Editors at the Washington Examiner explore an important demographic shift.
The recent dump of county-level data from the Census Bureau shows that America’s big left-run cities have kept losing population long after the COVID pandemic ended.
Los Angeles County, California, for example, has lost 293,000 residents since the last Census, April 1 2020, and was still losing population at the last estimate. In the same time frame, Cook County Illinois (home to Chicago) lost 166,000. New York City’s five boroughs lost a combined 471,000. San Francisco has lost 66,000 people, or 7.6% of its population. Philadelphia County Pennsylvania lost 37,000.
Even formerly fast-growing D.C. lost about 18,000 people during that two-year period.
Although cities are not losing people uniformly (Manhattan is one place where the population at least slightly recovered in 2022), the story is pretty much the same anywhere you look.
High taxes, poor services, and declining public safety are making many big cities hostile places to live in. People don’t always move to new states, but they often move out of bad cities.
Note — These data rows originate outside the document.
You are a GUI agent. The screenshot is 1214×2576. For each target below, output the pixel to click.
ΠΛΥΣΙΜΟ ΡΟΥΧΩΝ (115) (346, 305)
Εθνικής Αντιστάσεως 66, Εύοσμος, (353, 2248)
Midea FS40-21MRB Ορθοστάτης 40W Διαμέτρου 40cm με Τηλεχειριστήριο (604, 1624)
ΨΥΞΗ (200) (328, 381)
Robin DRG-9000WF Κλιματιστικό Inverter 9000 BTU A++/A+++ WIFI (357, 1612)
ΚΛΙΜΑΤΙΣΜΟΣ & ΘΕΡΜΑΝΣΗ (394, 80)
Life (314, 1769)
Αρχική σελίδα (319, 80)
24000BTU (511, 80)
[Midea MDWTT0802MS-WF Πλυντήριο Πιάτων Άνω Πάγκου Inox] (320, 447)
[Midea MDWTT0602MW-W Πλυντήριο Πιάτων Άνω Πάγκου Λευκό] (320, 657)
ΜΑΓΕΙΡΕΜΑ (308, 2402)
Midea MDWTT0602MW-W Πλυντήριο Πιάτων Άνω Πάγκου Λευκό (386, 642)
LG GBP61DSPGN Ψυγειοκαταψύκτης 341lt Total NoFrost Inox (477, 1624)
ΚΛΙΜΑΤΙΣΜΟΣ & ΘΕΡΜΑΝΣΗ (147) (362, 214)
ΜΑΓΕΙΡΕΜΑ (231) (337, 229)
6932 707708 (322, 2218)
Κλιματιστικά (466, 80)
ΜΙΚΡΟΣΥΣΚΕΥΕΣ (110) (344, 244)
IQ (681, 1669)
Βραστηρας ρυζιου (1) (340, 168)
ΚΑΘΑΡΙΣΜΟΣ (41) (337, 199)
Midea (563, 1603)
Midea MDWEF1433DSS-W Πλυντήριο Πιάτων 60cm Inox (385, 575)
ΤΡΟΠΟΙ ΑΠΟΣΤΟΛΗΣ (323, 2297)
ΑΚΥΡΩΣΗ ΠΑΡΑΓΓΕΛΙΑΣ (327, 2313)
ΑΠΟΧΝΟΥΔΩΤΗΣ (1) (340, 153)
For parents, the situation is urgent. Not only are schools in many big cities appalling, but it simply isn’t safe anymore to raise a family in many of these environments. In Washington DC, a random tourist cannot stay safely in her hotel room without being murdered by a career criminal who is supposed to be in jail. This is a direct consequence of soft-on-crime prosecutors and judges turning loose hardened criminals and people with serious untreated mental disorders.
So where are people going to live? They’re going to newer and better-run cities in dry desert places such as Boise and Meridian, Idaho. In spite of what Democrats tell you, people looking for a better place to live aren’t put off by the fact that this state has open carry of firearms, a near-total abortion ban, and execution by firing squad.